Sim, também tive de tentar aperfeiçoar o meu 'sofrível' inglês, para me comunicar com algumas potrancas americanas que estão sendo recriadas no Brasil e, se assim posso dizer, pegando a ginga nacional. Algumas, belíssimas, diga-se de passagem.

Enfim, no meio disso tudo, e das incontáveis viagens, conversei com Goecochea, o potro que derrotou meu amigo e grande incentivador desse blog, Starman, no GP Bento Gonçalves (G1-2400mA), em novembro, no Hipódromo do Cristal. Inclusive, no dia da festa máxima gaúcha, fui testemunha ocular do namoro engatado entre dois corredores do Stud Duplo Ouro.

Passei por São Paulo e conferi o vôo de Tenarin, surpreendendo a tudo e a todos no importante GP Derby Paulista (G1-2400mG), no Hipódromo de Cidade Jardim. Na mesma tarde, Mr.Nedawi alcançou a preparação perfeita rumo à sua principal conquista da campanha, na última semana, no Hipódromo do Tarumã, quando ganhou, com todos os méritos e de maneiro sensacional, o Grande Prêmio Paraná (G1-2400mA).

Aliás, para falar do Paraná, eu teria de informar a todos que os proprietários, criadores, imprensa, enfim, turfistas em geral, quase “roubaram” a festa, tamanha disposição que se apresentaram seja na festa do páreo Balada, na madrugada de sexta para sábado, ou no domingo, dia da grande festa paranaense.

Como vocês podem perceber, muita coisa rolou e participei de tudo ativamente, tanto que consegui ganhar uma gripe, um jantar e o hexacampeonato brasileiro com o meu MENGÃO. Aliás, as cores rubro-negras fazem bem a muita gente e a muitos cavalos de corrida.

Portanto, para a coluna não ficar demasiadamente longa, vou deixar aqui as frases principais ditas por alguns dos personagens citados anteriormente.

“Sou guri, mas corro muito. Que venha o Ramirez!”, Goecochea, emocionado.

“Ganhei esta para você, agora quero o meu prêmio prometido”, relinchou Ladrilheiro para First Julia, após ganhar o páreo velocidade. Em seguida, após receber a sua recompensa, que não posso divulgar nesse espaço, foi retribuido novamente por First Julia, que levou com facilidade o páreo das éguas na mesma tarde. Eles formam um casal campeão, ninguém pode negar.

“Peguei carona com o sucesso do meu proprietário e criador e tratei de 'avoar' também. Quem sabe, numa dessas, eu viro um astro do cinema”, brincou Tenarin com relação a João Daniel Thikomiroff.

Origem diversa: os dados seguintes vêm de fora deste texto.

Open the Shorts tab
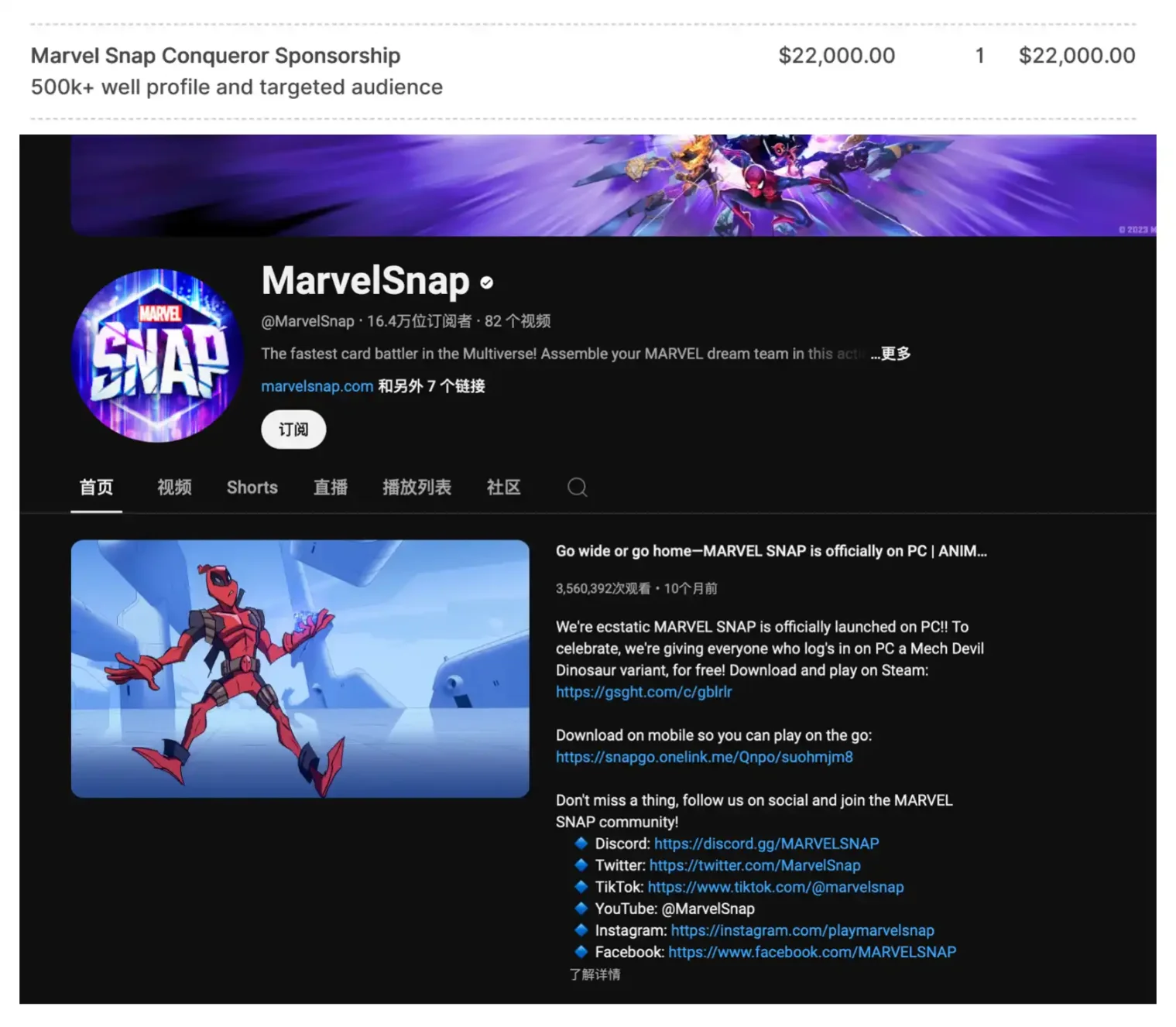[x=252, y=488]
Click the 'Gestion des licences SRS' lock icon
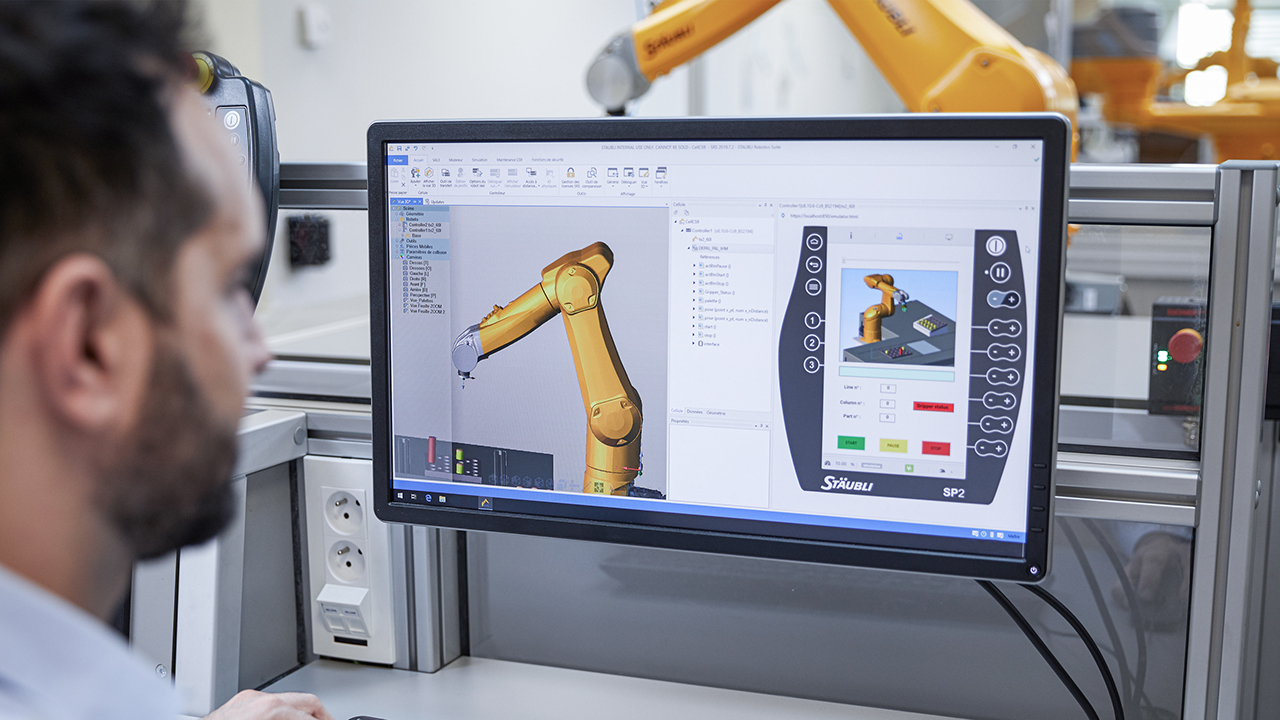 [570, 174]
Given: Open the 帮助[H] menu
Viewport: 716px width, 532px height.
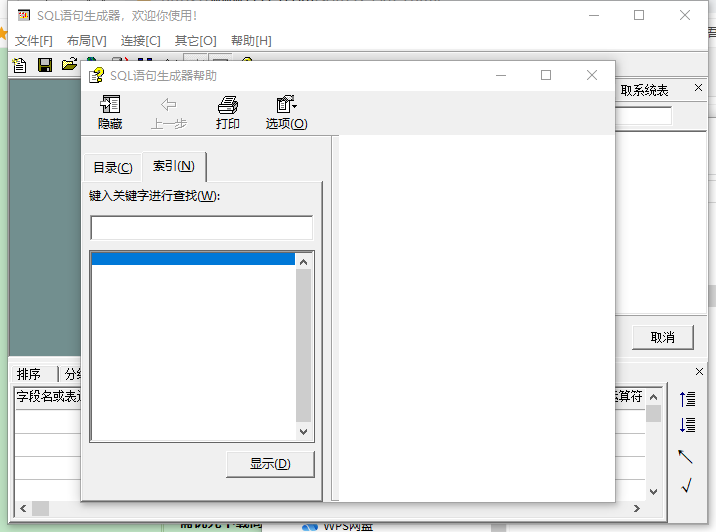Looking at the screenshot, I should (x=251, y=41).
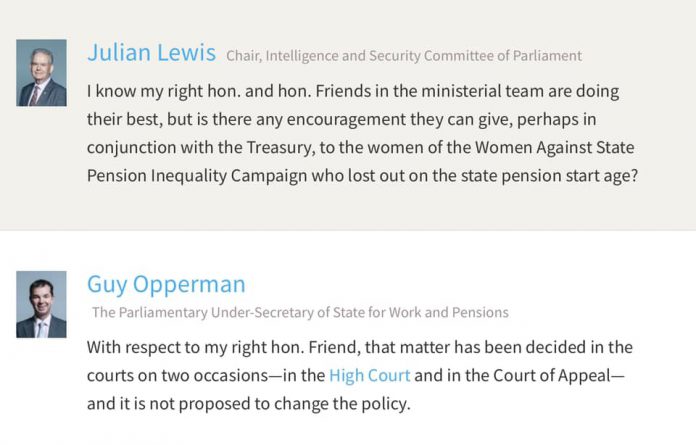The height and width of the screenshot is (445, 696).
Task: Click the Julian Lewis name link
Action: point(151,52)
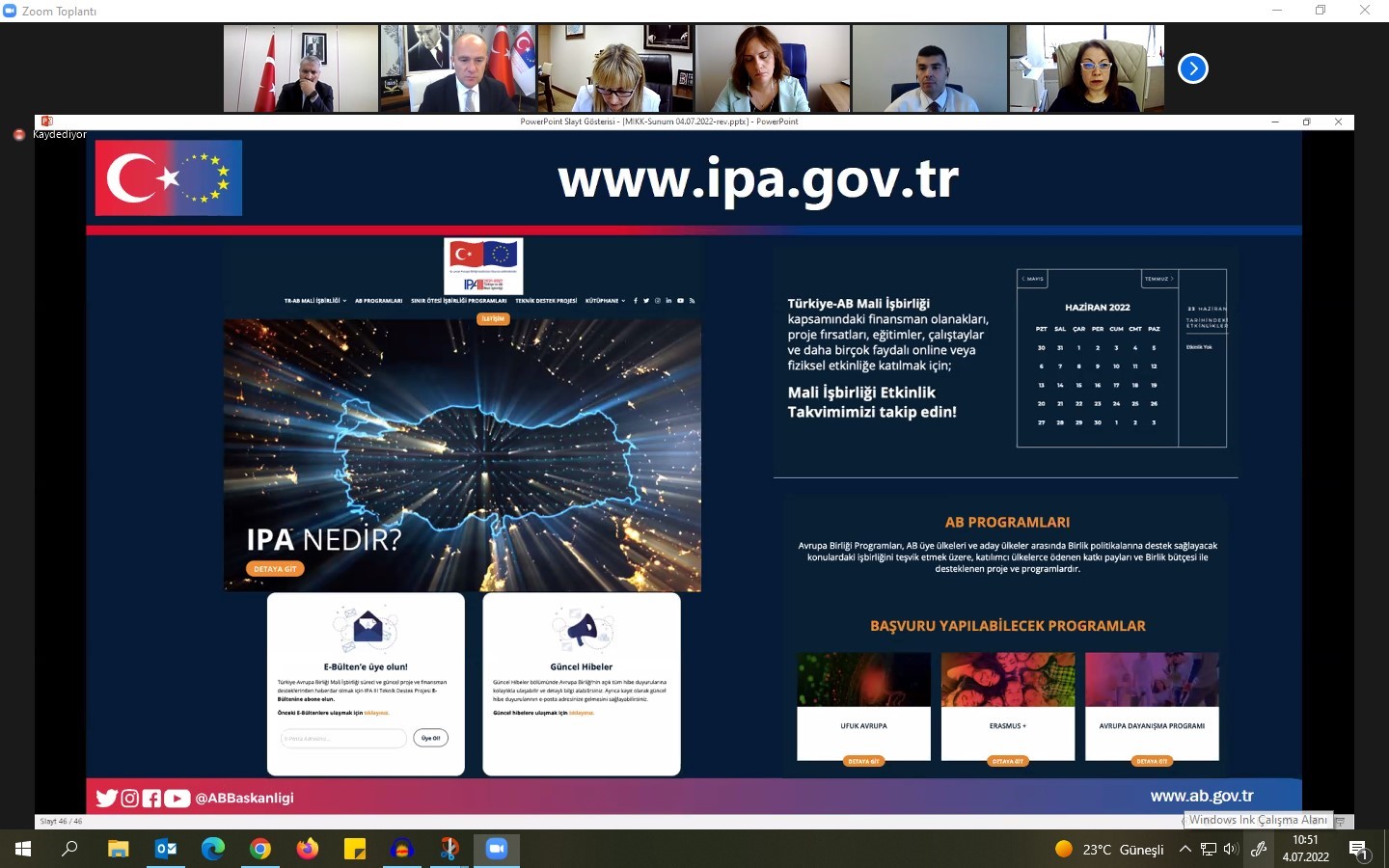The height and width of the screenshot is (868, 1389).
Task: Click the volume icon in system tray
Action: [x=1231, y=849]
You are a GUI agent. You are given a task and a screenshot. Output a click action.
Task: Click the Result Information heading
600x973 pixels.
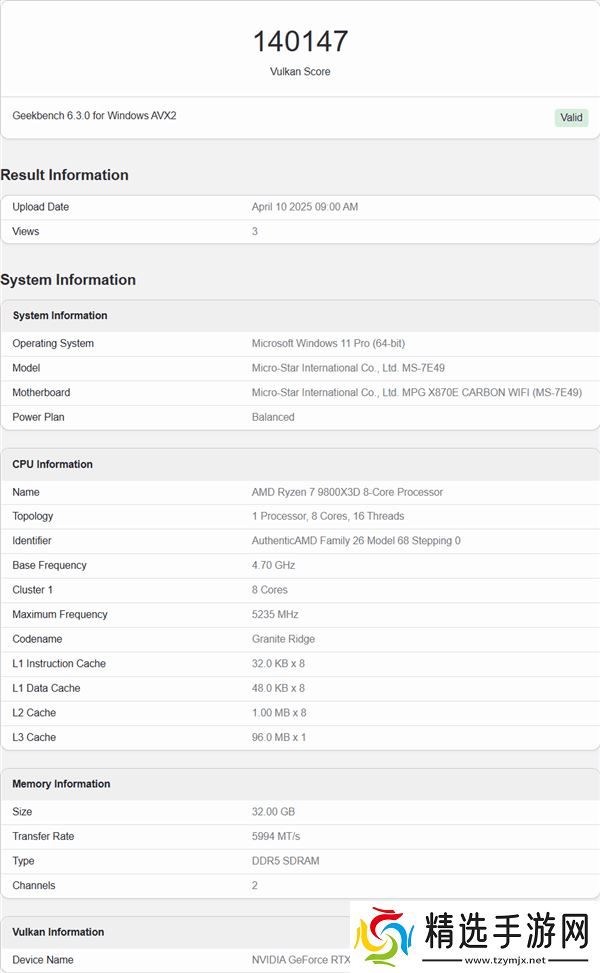[65, 175]
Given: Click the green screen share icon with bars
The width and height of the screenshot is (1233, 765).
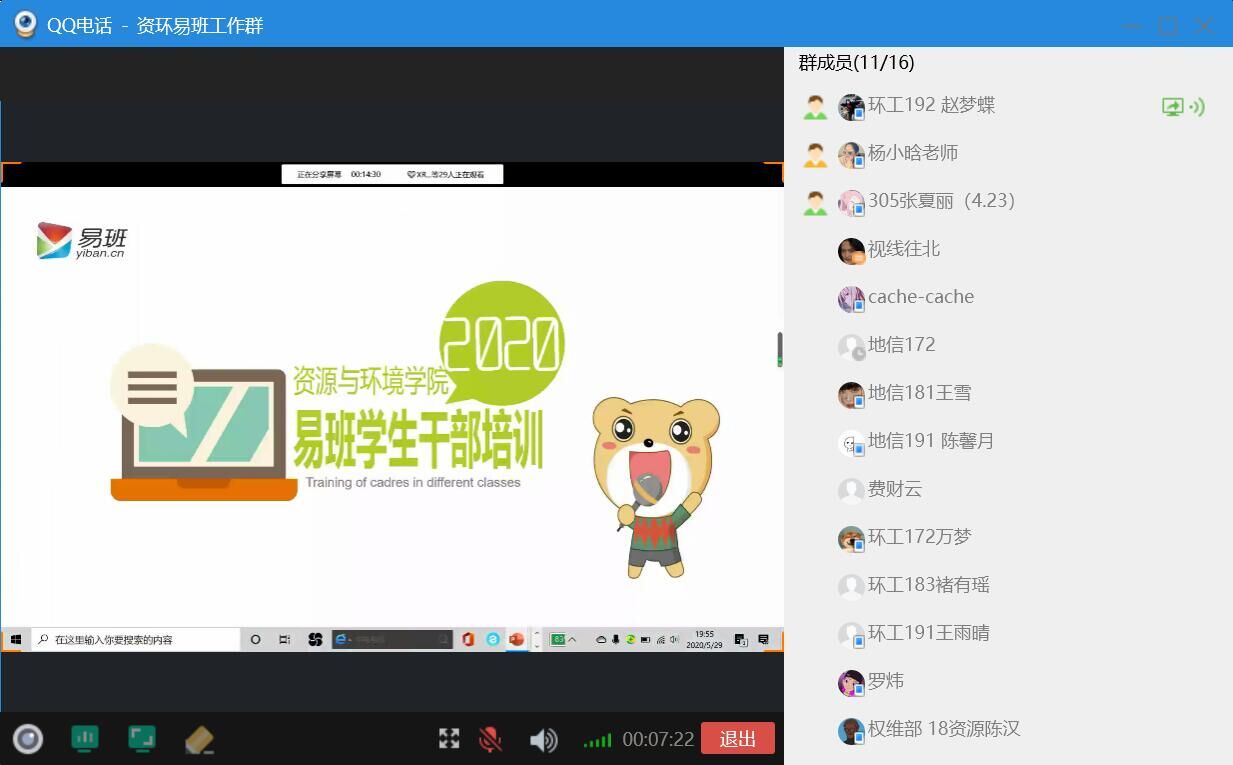Looking at the screenshot, I should 85,739.
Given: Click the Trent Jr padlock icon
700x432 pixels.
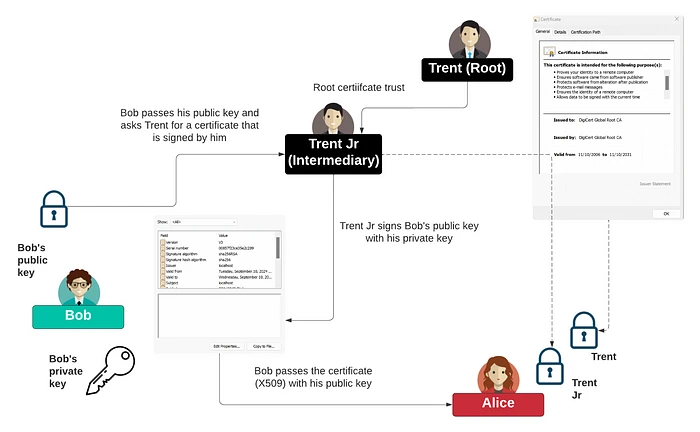Looking at the screenshot, I should click(548, 366).
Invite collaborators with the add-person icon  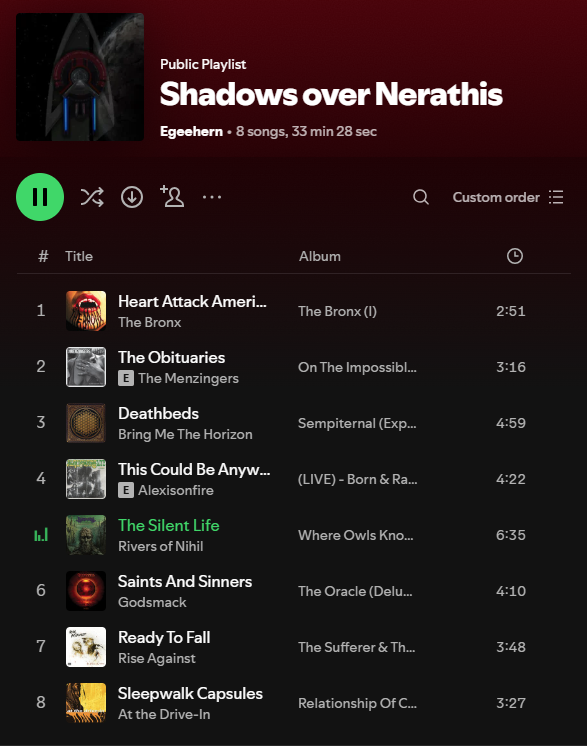[x=172, y=196]
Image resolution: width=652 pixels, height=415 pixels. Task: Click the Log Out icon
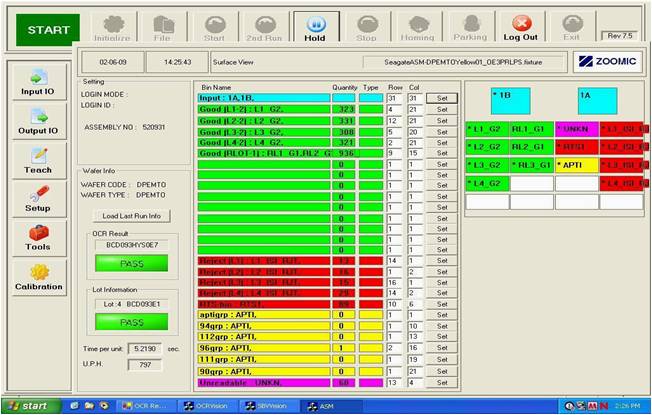[x=520, y=27]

“Estamos longe de tudo, mas bem próximo das éguas mais cobiçadas do Brasil”, Dodge, garanhão do Haras Anderson, falando da sua profissão, em Bagé.

“Na raia, a vida era mais agitada, sem dúvida, e as coisas mais difíceis, mesmo tendo um contato maior com os humanos. Mas aqui, reencontrei a minha natureza animal e não penso em outra coisa a não ser em ver o meu herdeiro nascer”, Furia Olímpica, morando no Haras São Quirino, em Campinas, e cheia de seu primeiro produto.

“É muita emoção ganhar o primeiro Grupo 1. Acreditava que seria capaz, mas sabia das dificuldades. Fico feliz que tudo tenha saido bem e pretendo descansar para, em 2010, tentar novo Grupo 1 na campanha. Quem sabe, na raia de grama?”, Mr. Nedawi voltando da raia, mas sem querer ir para a foto da vitória. “Sou timido. Prefiro comemorar com a turma da cocheira”, admitiu.

Bem leitores, espero que vocês tenham gostado desse pequeno resumo do que aconteceu. Logo mais estarei chegando na Argentina e pretendo entrevistar o vencedor do GP Internacional Carlos Pellegrini (G1-2400mG), porém a matéria sairá apenas na próxima edição do sempre nosso CERCA MÓVEL.